Alea jacta est. Ou traduzindo do latim: A sorte está lançada. O Brasil tem muito trabalho pela frente por causa dos dois megaeventos esportivos que irá sediar: a Copa do Mundo, em 2014 e a Olimpíada, em 2016. Especialmente, o Rio de Janeiro deve estar bem ocupado nos próximos sete anos, tendo em vista que será uma das cidades-sede da copa (junto com Belo Horizonte, Brasília, Cuiabá, Curitiba, Fortaleza, Manaus, Natal, Porto Alegre, Recife, Salvador e São Paulo) e sede oficial dos jogos olímpicos.
As apostas são de que este período deva render bons frutos para a cidade maravilhosa, notadamente conhecida por suas belezas naturais, contendo por isso só uma vocação inata para o turismo. As obras que virão com os eventos esportivos devem, assim, ser catalisadoras de mudanças positivas para o futuro carioca.
“Ainda não temos os dados oficiais, mas tem sido divulgado que devem ser aplicados 30 bilhões de reais no Rio para estes eventos. Desses 10 bilhões, cinco são para infraestrutura urbana, como extensão de linha de metrôs, ferrovias, rodovias e saneamento. Dois bilhões para a construção de complexos esportivos e três bilhões para a construção de hotéis. Isso deve criar 100 mil empregos não cumulativos diretos e indiretos, envolvendo fabricantes e administradores”, explicou o presidente do Sinduscon-Rio (Sindicato da Construção) à T&V, Roberto Kauffmann.
Parte do barulho que gira em torno desses dois acontecimentos desportivos se justifica pela difusão, que quase ameaçou a vitória do Brasil na disputa pela sede dos jogos contra as cidades de Chicago (EUA), Tóquio (Japão) e Madri (Espanha): a capital carioca não dispõe do número mínimo de leitos exigidos pelo COI (Comissão de Avaliação Olímpico Internacional), que é 40 mil, bem longe dos atuais 28 mil leitos disponíveis.
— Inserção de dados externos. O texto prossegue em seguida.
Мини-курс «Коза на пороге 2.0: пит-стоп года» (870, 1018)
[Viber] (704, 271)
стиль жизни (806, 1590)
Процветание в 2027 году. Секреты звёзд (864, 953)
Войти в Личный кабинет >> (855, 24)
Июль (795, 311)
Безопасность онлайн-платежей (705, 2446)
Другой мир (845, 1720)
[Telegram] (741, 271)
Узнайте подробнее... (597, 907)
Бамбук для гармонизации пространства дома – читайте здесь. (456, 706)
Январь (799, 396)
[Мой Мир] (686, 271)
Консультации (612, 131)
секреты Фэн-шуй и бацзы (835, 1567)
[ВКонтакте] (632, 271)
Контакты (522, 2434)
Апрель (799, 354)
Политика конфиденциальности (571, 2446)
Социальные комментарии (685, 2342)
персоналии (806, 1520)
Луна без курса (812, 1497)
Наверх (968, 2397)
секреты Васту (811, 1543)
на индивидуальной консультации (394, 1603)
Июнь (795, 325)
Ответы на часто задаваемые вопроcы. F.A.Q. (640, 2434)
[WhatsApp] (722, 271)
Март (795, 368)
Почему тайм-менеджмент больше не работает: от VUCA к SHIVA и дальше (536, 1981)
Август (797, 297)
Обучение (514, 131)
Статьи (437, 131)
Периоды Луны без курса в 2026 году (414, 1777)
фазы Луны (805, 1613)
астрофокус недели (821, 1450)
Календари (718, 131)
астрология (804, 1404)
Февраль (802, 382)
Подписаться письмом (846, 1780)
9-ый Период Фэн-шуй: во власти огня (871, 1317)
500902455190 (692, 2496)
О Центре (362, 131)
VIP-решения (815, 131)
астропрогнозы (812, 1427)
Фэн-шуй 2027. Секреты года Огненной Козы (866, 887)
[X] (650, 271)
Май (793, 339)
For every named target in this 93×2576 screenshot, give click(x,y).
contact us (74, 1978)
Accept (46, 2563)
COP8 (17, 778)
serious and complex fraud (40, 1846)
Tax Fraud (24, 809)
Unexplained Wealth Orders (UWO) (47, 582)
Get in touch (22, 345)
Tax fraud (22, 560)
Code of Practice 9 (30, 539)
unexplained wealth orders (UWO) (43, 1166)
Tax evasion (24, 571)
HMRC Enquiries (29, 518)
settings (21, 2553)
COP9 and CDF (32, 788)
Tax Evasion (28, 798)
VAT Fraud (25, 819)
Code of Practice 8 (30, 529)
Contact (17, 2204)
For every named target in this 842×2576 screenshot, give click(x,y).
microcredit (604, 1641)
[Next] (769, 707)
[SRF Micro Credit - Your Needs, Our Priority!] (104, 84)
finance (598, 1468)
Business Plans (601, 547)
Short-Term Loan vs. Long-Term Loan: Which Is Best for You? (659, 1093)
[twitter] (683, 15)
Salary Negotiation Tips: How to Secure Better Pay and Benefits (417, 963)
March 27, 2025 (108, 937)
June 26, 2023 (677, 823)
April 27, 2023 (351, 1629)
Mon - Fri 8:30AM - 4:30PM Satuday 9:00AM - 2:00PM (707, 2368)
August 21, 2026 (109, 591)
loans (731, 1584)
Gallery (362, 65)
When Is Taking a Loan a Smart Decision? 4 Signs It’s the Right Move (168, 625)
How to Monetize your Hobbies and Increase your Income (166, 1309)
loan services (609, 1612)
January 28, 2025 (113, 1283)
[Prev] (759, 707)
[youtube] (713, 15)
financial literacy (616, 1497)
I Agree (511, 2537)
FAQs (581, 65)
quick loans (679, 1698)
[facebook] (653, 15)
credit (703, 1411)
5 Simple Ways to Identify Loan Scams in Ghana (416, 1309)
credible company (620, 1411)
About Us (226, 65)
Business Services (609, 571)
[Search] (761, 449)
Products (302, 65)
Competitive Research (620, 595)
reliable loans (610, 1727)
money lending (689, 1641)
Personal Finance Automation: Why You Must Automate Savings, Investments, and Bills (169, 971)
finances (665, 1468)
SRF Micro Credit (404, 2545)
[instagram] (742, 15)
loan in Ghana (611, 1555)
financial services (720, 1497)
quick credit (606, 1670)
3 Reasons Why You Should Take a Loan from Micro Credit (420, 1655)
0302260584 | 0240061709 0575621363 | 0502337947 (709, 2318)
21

Mas há quem discorde: “A verdade não é bem essa. O Rio dispõe de mais de 28 mil leitos. Esse número foi o disponibilizado pela rede hoteleira para o evento das olimpíadas pan-americanas, em 2007”, garante o presidente do Sincavidro (Sindicato do Comércio Atacadista de Vidro Plano, Cristais e Espelhos do Estado do Rio de Janeiro), Roberto Ferreira da Silva. E completa: “Mesmo assim, já existem vários projetos em fase final, que devem, em breve, começar a modificar esse quadro. Estejam certos que até 2016 estaremos preparados para atender essa demanda do COI”.
Para satisfazer a tal demanda, comentou-se, inclusive, no uso de navios como meio de atender parte dos leitos. “Na verdade, existe uma necessidade de construir 10 mil quartos. Há uma previsão de navios aportarem para hospedar oito mil pessoas, mas acho exagero e inviável. Os hotéis devem ser espalhados na Barra da Tijuca, no centro carioca, na zona portuária e na zona norte. Até porque tradicionalmente tem-se observado um aumento de turismo em todas as cidades que fizeram olimpíadas, acredito que será assim com o Rio de Janeiro. Não acreditamos que haja ociosidade após o término das olimpíadas”, apontou Kauffmann.

 

Rio2016_01Sem crise
Neste final de 2009, o Brasil é a décima maior economia do mundo, com previsão de ser a quinta até 2016. Quem o diz é o Banco Mundial. Naturalmente, a descoberta do maior campo de petróleo do mundo nos deixa em posição privilegiada diante de uma plateia capitalista alinhada com as necessidades de seus produtos derivados, como o plástico, a gasolina e até alguns medicamentos. Isso exemplifica o tamanho da força econômica do país, cada vez mais bem visto pelos olhos de investidores de todo o mundo.
“Felizmente, ao contrário das vezes anteriores, o Brasil estava preparado para enfrentar as turbulências que, diga-se de passagem, não fomos nós que fabricamos. Reservas cambiais elevadas, fundamentos econômicos bem cumpridos nos deram certa tranquilidade para que não tivéssemos muitos problemas nesse ano que foi muito difícil para a economia mundial”, frisa o presidente do Sincavidro, Roberto Ferreira da Silva.
Encerrada a fase de turbulência econômica, está mais do que na hora de dar continuidade às conquistas de até então. Nesse sentido, o desempenho das empresas da construção civil mobilizado pelas construções em decorrência da Olimpíada alavanca setores da produção em um efeito cascata. “Em relação ao mercado vidreiro, o otimismo permanece elevado. Temos metas de crescimento audaciosas que, ao que tudo indica serão cumpridas. É histórico que o crescimento do consumo de vidro sempre foi muito maior que o de outros setores da economia”, conclui Roberto Ferreira da Silva.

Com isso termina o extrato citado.